La confidencialidad en el ámbito de la traducción

La confidencialidad en el ámbito de la traducción

La confidencialidad en el ámbito de la traducción

Como ya os hemos comentado en otros posts anteriores, en una empresa de traducción no sólo se traduce, sino que hay que tener muchas otras cuestiones en cuenta para poder ofrecer al cliente el mejor servicio posible. Esta semana os vamos a hablar de una de ellas, y es la importancia de la confidencialidad en la traducción.

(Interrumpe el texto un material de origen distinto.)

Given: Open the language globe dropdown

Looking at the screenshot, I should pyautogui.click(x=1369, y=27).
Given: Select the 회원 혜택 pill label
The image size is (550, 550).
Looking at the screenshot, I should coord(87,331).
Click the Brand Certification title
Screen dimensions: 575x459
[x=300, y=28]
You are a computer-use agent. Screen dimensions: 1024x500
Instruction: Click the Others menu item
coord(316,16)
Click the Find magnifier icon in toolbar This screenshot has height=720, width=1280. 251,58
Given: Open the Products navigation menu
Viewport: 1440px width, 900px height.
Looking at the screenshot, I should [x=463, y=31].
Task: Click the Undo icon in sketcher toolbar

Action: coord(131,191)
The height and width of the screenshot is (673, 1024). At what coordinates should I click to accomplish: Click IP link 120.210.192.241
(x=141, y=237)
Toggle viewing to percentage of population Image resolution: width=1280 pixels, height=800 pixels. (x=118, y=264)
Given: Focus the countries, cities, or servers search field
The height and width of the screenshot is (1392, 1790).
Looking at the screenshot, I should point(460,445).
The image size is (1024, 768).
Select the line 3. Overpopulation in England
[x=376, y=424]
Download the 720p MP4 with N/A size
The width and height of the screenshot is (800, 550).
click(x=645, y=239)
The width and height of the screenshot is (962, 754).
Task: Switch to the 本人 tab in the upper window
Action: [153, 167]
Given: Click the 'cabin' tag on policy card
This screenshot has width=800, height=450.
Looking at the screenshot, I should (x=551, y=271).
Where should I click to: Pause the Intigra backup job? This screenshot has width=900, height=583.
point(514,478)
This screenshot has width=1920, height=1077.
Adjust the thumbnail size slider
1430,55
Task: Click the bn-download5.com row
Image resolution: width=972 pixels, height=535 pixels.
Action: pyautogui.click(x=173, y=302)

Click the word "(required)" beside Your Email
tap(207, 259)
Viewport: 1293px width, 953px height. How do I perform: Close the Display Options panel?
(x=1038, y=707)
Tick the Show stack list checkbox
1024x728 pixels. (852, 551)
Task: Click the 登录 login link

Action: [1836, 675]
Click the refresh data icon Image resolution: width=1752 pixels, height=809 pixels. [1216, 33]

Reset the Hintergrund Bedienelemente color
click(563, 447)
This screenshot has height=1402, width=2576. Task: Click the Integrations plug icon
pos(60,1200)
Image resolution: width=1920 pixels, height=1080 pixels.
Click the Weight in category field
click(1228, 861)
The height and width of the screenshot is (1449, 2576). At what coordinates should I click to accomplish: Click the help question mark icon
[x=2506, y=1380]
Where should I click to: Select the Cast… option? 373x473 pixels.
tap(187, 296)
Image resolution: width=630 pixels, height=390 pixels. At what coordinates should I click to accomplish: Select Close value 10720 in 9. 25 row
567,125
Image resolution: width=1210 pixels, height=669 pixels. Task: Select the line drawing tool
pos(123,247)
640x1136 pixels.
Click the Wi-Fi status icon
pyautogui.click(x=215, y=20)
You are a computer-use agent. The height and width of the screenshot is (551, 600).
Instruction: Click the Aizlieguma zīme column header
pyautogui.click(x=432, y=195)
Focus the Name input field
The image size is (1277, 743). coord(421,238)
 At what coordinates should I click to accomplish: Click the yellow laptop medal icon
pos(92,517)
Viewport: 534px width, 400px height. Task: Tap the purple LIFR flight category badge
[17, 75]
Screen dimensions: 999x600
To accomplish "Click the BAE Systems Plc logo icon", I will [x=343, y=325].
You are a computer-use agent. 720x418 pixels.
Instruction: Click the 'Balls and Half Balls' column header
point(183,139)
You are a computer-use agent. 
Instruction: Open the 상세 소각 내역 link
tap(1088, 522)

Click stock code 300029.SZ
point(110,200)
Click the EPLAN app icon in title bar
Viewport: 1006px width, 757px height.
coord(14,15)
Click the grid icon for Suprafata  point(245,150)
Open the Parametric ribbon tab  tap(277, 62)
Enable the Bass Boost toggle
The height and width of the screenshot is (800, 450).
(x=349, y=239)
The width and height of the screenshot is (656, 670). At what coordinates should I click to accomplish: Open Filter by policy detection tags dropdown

Al igual que ocurre en cualquier otro sector, las empresas de traducción se rigen por una ética común, basada en unos principios básicos como son la profesionalidad, puntualidad y confidencialidad.

 

En traducción, cobra especial importancia la confidencialidad, ya que a lo largo del día se maneja un gran volumen de documentos de todo tipo: contratos, patentes, certificados de nacimiento, expedientes académicos… Al fin y al cabo, cualquier documento puede traducirse. Por lo tanto, toda empresa de traducción de calidad debe cumplir los siguientes requisitos en lo referente a la confidencialidad:

  1. Por defecto, todos los documentos son confidenciales si no se han hecho públicos de forma oficial. Además, si el cliente lo precisa se pueden establecer pautas de confidencialidad especiales para el trabajo en cuestión.
  2. La confidencialidad no prescribe, sino que esta política se seguirá manteniendo una vez finalizado el proyecto.
  3. Está completamente prohibido divulgar la información confidencial en cualquier entorno, incluso dentro de la misma organización si así lo ha pedido el cliente.
  4. Los documentos debe estar seguros, es decir, éstos no pueden ser extraviados ni robados en ningún momento. Por otro lado, los documentos pueden ser destruidos una vez finalizado el trabajo.

 

Una forma muy útil de comprobar si una empresa de traducción lleva una política de confidencialidad correcta es comprobar las condiciones generales antes de la elección de la empresa con la que queremos trabajar. De esta forma, nos aseguramos que las disposiciones de confidencialidad sean vinculantes.

Resumiendo, las empresas de traducción de calidad deben regirse por unos principios éticos básicos, como ocurre en Acantho, donde nos preocupamos desde el primer momento por la confidencialidad de los documentos de nuestros clientes.